We then recieved an all powerfull list of important literary terms, this list would be wise to study and review before the terrible day when we have to take the AP exam! We then proceded to create our circle of discussion, which Aline said was now a dot becuase there was so few of us. Essay questions from last years AP lit exam were past around our dot and we went through each question and disscussed a little about what to write.
We then pulled out 1984. We talked about how it is the most bleak and hopeless Dystopia. We disscussed how in many totalitarian governments the posters of the leaders are just like the posters in the book with the eyes that follow you everywhere.
Ms. Hillestad talked about when she was growing up in Spain and how her parents always let her go places all by herself, and also how the media was all about Franco for 3 days after he died.
We all agreed that the rewritting of history, being watched, and children turning in their parents were all creeping things that we don't want to experience.
We then jumped to the Iraq war and we talked about that for the rest of the class. Why are we there? How, will the war be told in history books 40 years from now? were 2 of the many questions asked. We came to the conclusion that people are very impressionable and in some cases "controlled" by the media and sometimes can be really stupid.
WATCH WHAT YOU SAY AND DO. BIG BROTHER IS WATCHING!!!!!

Monday, April 23, 2007

Peter Pan by J. M. Barrie

Mrs. Darling first heard of Peter when she was tidying up her children's minds. It is the nightly custom of every good mother after her children are asleep to rummage in their minds and put things straight for the next morining, repacking into their proper places the many articles that have wandered during the day. If you could keep awake (but of course you can't) you would see your own mother doing this, and you would find it very interesting to watch her. It is quite like tidying up drawers. You would see her on her knees, I expect, lingering humorously over some of you contesnts, wondering where on earth you had picked this thing up, making discoveries sweet and not so sweet, pressing this to her cheek as if it were as nice as a kitten, and hurriedly stowing that out of sight. When you wake in the moring, the naughtinesses and evil passions with which you went to bed have been folded up small and placed at the botton of you mind, and on the top, beautifully aired, are spread out your prettier thoughts, ready for you to put on.
I don't know whether you have ever seen a map of a person's mind. Doctors sometimes draw maps of other parts of you, and your own map can become intensely intersenting, but catch them trying to draw a map of a child's mind, which is not only confused, but keeps going round all the time. There are zigzag lines on it, just like you temperature on a card, and these are propabably roads in the island, for the Neverland is aways more of less and island, with astonishing splashes of colour here and there, and coral reefs and rakish-looking craft in the offing, and savages and lonely lairs, and gnomes who are mostly tailors, and caves through which a river runs, and princes with six elder brothers, and a hut fast going to decay, and one very small old lady with a hooked nose. It would be an easy map if that were all, but there is also first day at school, religion, fathers, the round pond, needle-work, murders, hangings, verbs that take the dative, chocolate pudding day, getting into braces, say ninety-nine, three pence for pulling out your tooth yourself, and so on, and either these are part of the island or they are another map showing though, and it is all rather confusing, especially as nothing will stand still.

Saturday, April 21, 2007

the day was april 17th...

... and the ap lit class, once again, ajoined in conversation about life... college, specifically... we went down the rows announcing our future... everyone is going to college except cheri... and i forgot who else.. maybe, josh. just kidding.. hopefully, college is not the answer to life all the time. remember that, class.. the answer to life is what you want it to be. so, get married, or advocate against government-control.. whatever it is, hopefully you'll be happy doing it. because you chose to do it. you choose your own happiness.
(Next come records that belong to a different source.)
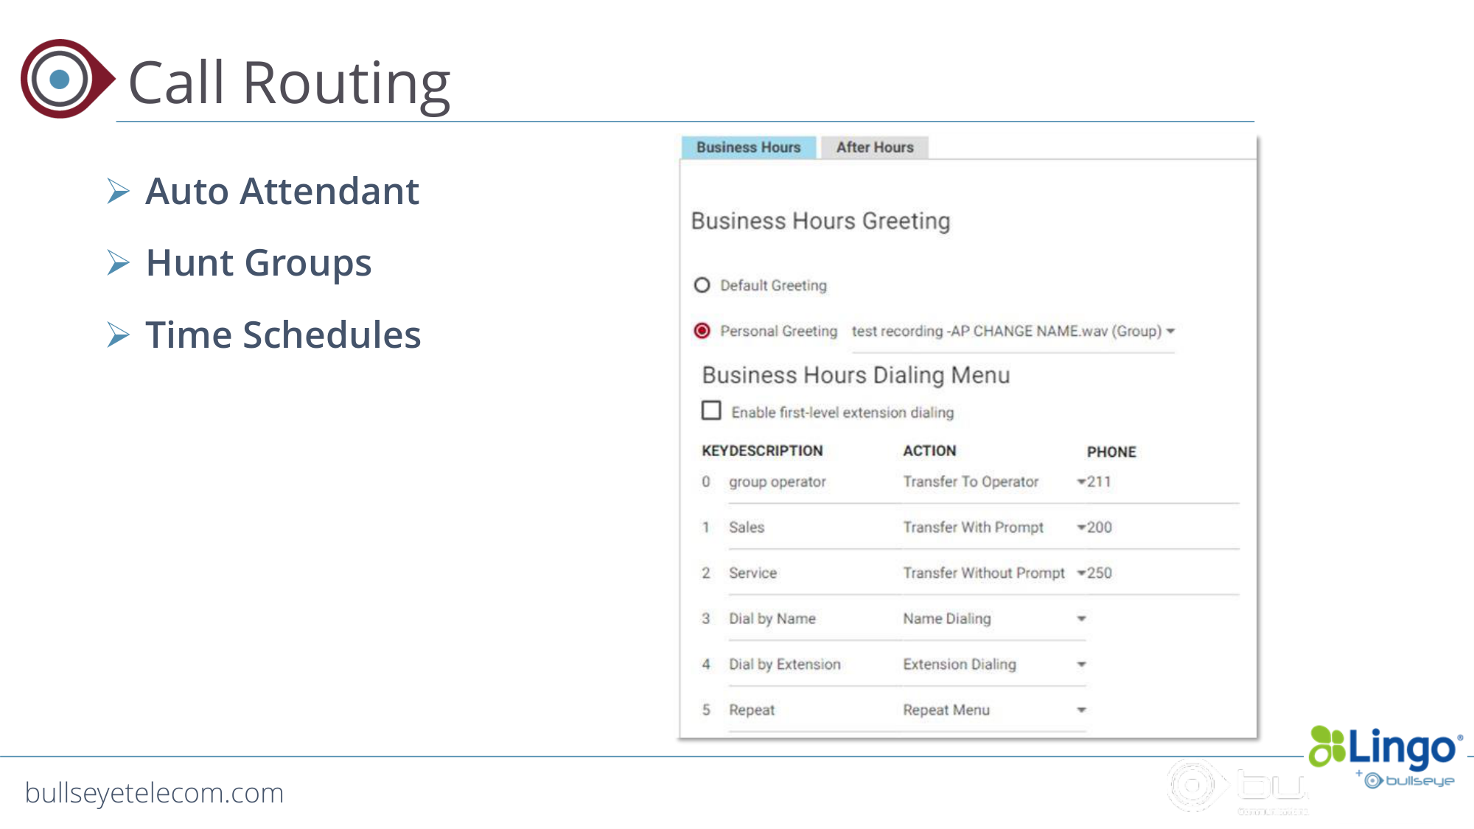Click the arrow bullet beside Time Schedules
Viewport: 1474px width, 829px height.
(118, 335)
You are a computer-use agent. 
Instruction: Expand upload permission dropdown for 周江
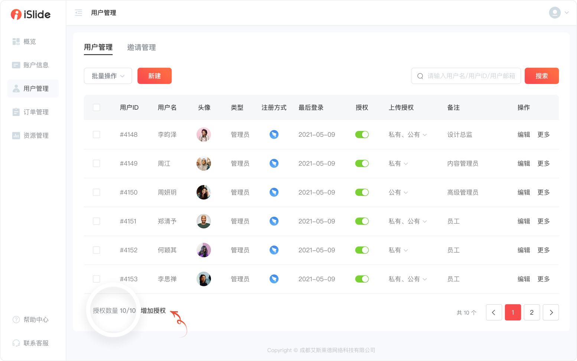click(406, 164)
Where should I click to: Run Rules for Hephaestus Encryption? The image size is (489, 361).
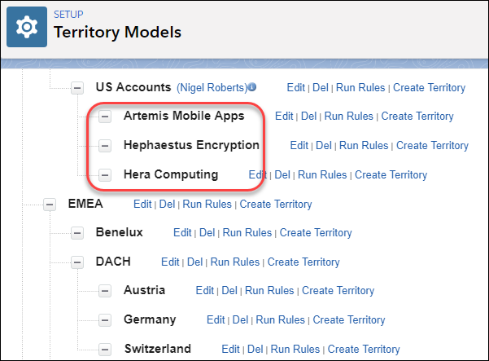(364, 146)
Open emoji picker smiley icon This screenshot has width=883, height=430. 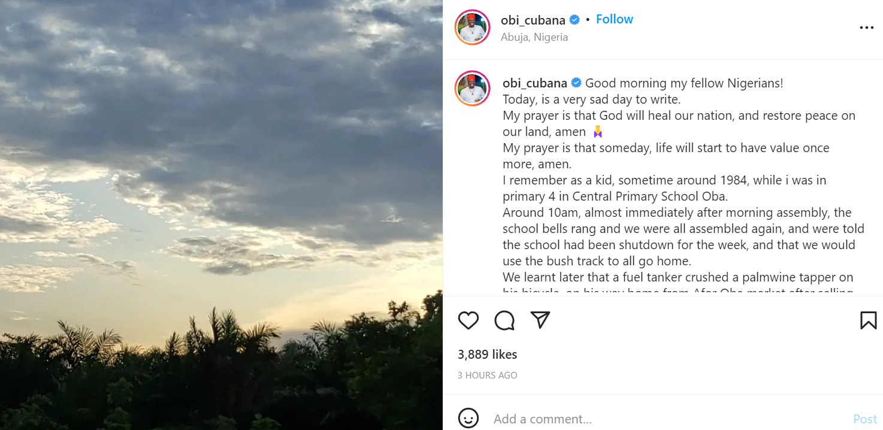468,419
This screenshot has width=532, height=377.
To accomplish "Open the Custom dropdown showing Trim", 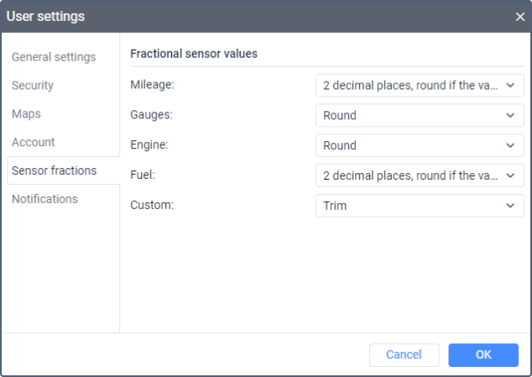I will [x=420, y=206].
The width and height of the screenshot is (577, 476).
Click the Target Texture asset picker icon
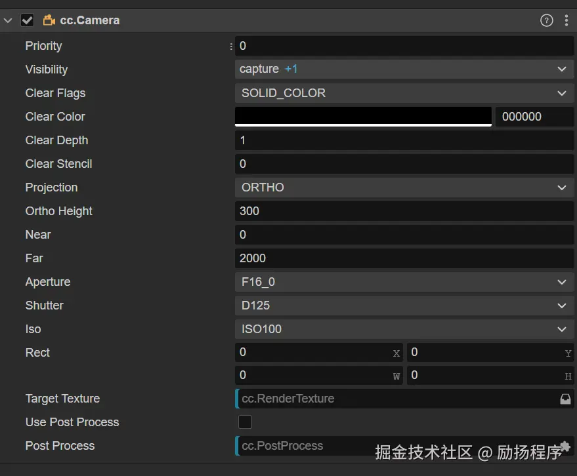click(565, 399)
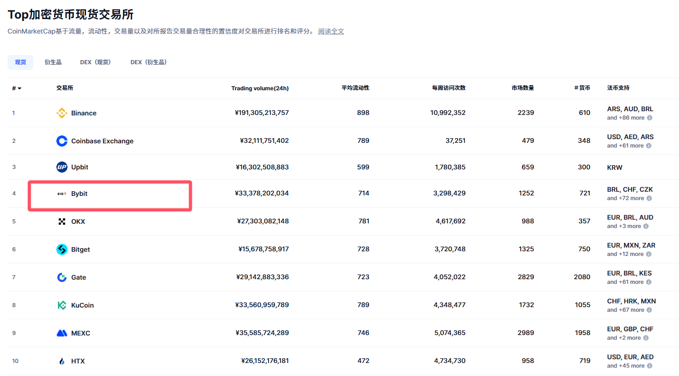Select the Gate logo icon
The width and height of the screenshot is (679, 376).
(62, 277)
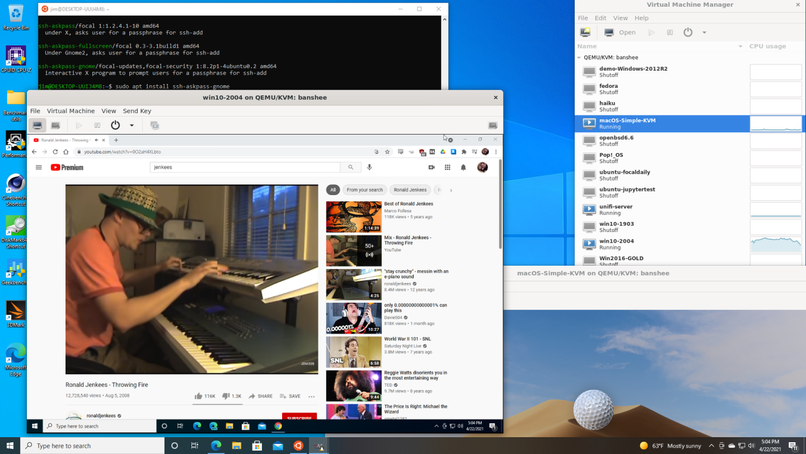
Task: Collapse the QEMU/KVM: banshee tree entry
Action: (x=579, y=57)
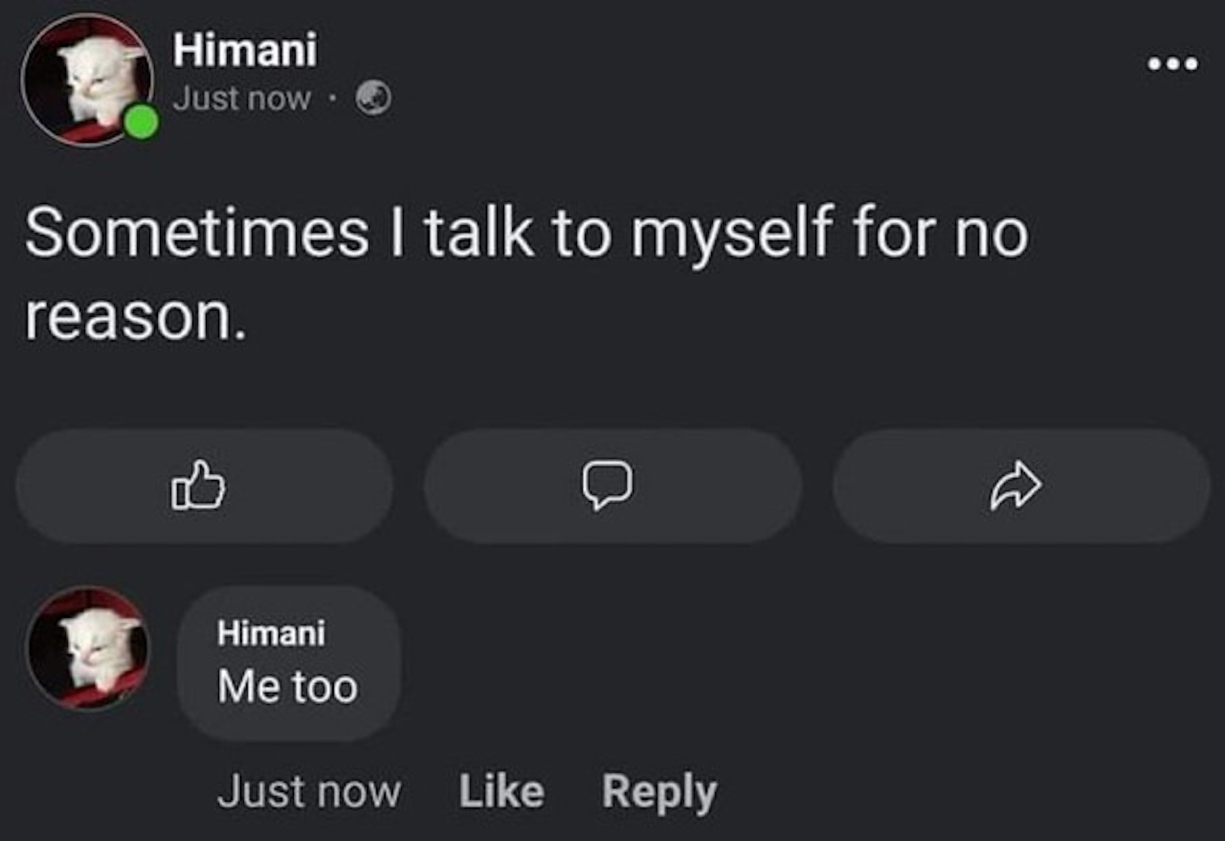The image size is (1225, 841).
Task: Click the word 'reason.' in the post
Action: click(136, 318)
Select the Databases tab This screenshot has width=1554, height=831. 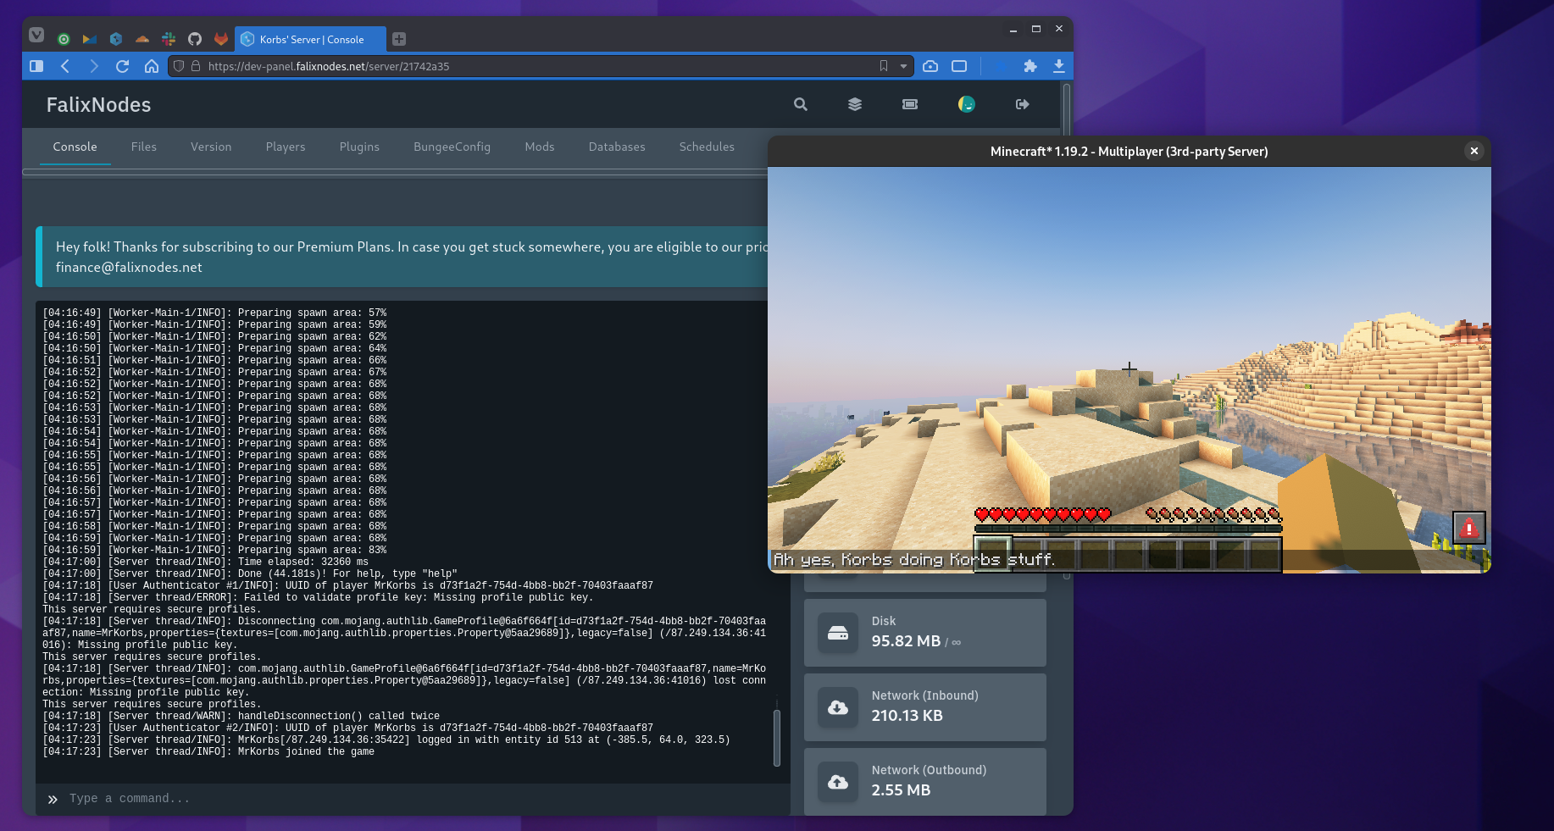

we talked about financial problems.. brittany can't pay off her car, apartment and college all in the same time.. i can't even get qualified for "work-study" at my school.. so, it's a pity that education is slowly being grasped out of our hands because of money.. actually, maybe that's what they want us to think.. those profit-making businesses.. college is a business, you know... we have the ability to learn whether we have money or not. we don't have to go to school to learn.. it's the degree that we have to buy. but, we can still learn.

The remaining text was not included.